Third, experts who we hire to provide testimony may have limited availability. For instance, we may think that they will testify in the afternoon on the first day of the trial, but if we are bumped, or the jury selection process takes all day, we may have to move their testimony into the next day. Unfortunately, they may not be available that day and rescheduling can be difficult. 

Court Costs and Fees 

Taking a case to trial necessarily entails certain costs. For instance, we need to pay the court filing fees when we submit a lawsuit or other documents.

Moreover, for a trial we will likely hire experts to help bolster your case. This may include the following:

  1. Medical Experts: These will testify as to whether your injuries could have been caused by the accident
  2. Economists: These experts can speak to wage losses resulting from your injuries
  3. Your Doctor: We may ask your doctor or treating provider(s) to testify that you are disabled and unable to work, as well as to confirm the extent of  your injuries
  4. Simulation / Video Experts: We work with OnPoint Productions and other companies to create video simulations of your accident, as well as day-in-the-life videos to show the jury how your injuries impact your daily activities.
  5. Accident Reconstruction Experts: We may hire accident reconstruction experts to analyze your case. Some of the folks we have worked with in the past include David Thornburg of Thorn Consulting Services, Chuck Lewis of Tech Recon Inc., Steve Harbinson of J Cameron Investigations, LLC, and Bryan Jorgenson, an expert in accident reconstruction based in Seattle.

These experts charge for their time and their fees will be deducted from the award you win at trial. This is an important cost to remember.

Verdicts: Liability vs. Damages 

When the jury deliberates, they have to deal with two separate questions.

First, they have to determine liability. In other words, is the defendant responsible for your injuries?

In a car accident case, for instance, this means determining who was at fault in causing the accident.
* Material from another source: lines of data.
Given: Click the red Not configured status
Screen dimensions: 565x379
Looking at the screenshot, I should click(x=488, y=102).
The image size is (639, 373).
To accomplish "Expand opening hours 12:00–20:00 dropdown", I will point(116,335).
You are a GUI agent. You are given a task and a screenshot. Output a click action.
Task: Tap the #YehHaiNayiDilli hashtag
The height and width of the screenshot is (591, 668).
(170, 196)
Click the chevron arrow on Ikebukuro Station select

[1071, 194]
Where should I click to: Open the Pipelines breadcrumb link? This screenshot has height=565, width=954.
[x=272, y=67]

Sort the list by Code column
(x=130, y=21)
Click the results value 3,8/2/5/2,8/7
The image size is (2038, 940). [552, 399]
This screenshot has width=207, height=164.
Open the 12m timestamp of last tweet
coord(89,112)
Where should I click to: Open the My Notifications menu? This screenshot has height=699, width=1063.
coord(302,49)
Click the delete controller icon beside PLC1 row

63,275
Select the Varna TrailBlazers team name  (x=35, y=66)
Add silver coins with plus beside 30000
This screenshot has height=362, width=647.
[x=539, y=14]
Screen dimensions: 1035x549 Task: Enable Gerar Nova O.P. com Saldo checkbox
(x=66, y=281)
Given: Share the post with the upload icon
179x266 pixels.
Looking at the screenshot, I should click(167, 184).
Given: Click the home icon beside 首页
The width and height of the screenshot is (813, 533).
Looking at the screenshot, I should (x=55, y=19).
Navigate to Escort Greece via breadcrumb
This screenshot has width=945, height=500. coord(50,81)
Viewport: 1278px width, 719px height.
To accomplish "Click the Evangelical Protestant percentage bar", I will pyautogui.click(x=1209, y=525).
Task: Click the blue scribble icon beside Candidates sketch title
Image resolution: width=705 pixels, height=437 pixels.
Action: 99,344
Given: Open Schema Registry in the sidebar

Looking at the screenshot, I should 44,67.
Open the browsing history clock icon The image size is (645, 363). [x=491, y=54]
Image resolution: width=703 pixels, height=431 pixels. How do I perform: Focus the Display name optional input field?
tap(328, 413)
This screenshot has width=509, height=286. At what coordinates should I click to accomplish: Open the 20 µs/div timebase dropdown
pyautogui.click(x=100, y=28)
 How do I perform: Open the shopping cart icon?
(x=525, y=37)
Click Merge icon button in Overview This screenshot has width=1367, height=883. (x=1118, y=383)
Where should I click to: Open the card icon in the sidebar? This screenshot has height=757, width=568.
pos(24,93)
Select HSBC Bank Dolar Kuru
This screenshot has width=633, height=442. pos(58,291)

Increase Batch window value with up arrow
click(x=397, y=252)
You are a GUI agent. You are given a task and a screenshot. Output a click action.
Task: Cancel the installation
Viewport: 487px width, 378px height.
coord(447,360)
In a medical malpractice, this means determining whether the doctor failed to follow the established standard of care in the course of your treatment.

Second, the jury has to determine damages. This means that once they’ve decided the defendant is liable, they have to agree on how much money the defendant should pay.

On both of these questions, ten of the twelve jurors have to agree in order to make a decision. That means if three jurors feel that the defendant is not liable, or feel that the damages should be lower, they can prevent the verdict we are hoping for. This is one of the reasons that trials can be very unpredictable.

Conclusion 

Trials are unpredictable. On the one hand, taking a case all the way to trial can result in a very high-value verdict. On the other hand, there is a risk that the jury does not see things your way, and you could be left with nothing.

We will stand with you throughout your case, and fight for the maximum recovery possible under the law. If you take your case to trial, we will be right beside you.